## Entries supplied

━━━━━━━━━━━━━━━━━━━━

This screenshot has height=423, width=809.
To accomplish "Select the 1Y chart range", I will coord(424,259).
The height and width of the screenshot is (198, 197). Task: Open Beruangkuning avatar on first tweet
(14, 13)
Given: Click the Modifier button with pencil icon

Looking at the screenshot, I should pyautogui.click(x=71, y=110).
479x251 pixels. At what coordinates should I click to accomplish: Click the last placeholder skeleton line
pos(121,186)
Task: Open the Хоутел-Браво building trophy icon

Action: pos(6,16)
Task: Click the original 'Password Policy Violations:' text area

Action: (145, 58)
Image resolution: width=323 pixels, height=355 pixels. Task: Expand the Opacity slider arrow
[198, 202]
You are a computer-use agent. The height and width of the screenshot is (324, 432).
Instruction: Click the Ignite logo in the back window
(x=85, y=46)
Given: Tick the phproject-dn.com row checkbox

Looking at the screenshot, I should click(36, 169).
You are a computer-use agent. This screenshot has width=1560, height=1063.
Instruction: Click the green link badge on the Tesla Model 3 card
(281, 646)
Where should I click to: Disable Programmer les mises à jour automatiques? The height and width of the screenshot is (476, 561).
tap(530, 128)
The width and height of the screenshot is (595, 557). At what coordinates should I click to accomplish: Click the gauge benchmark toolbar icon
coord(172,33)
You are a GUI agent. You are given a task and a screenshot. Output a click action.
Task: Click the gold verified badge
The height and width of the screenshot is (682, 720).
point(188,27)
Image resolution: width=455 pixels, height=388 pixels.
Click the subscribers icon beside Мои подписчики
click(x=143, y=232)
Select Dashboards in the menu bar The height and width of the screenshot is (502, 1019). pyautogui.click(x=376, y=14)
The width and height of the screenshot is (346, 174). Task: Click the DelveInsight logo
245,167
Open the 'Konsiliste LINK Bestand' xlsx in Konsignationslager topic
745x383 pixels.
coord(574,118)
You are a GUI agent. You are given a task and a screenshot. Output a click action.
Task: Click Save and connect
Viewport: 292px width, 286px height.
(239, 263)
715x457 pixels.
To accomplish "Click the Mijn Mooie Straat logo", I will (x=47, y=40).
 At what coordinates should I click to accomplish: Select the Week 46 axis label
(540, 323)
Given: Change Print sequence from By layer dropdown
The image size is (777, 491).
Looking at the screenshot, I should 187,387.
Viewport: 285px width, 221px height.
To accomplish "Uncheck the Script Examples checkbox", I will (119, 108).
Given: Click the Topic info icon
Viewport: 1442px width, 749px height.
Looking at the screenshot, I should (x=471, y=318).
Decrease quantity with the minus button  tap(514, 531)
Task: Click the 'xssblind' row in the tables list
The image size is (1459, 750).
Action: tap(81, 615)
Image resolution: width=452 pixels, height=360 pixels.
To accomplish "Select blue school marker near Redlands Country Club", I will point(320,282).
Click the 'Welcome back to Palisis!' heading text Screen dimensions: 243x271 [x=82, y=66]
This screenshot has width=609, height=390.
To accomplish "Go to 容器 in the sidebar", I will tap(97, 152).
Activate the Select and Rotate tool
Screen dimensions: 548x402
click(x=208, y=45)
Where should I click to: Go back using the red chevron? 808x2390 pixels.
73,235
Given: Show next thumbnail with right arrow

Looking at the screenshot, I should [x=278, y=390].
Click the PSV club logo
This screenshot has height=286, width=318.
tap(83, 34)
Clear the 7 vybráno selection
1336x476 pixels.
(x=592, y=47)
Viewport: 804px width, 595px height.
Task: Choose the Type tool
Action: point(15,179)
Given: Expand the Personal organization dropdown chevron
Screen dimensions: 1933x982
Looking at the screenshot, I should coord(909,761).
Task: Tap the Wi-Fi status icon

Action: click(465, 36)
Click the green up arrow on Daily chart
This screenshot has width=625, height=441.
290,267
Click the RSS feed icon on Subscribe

━━━━━━━━━━━━━━━━━━━━

## Task details
Which lines of the listing include the string "computer"? Pull them out.

## Reply to the task
You are a computer-use agent. The height and width of the screenshot is (324, 432).
You are a computer-use agent. This screenshot has width=1560, height=1063.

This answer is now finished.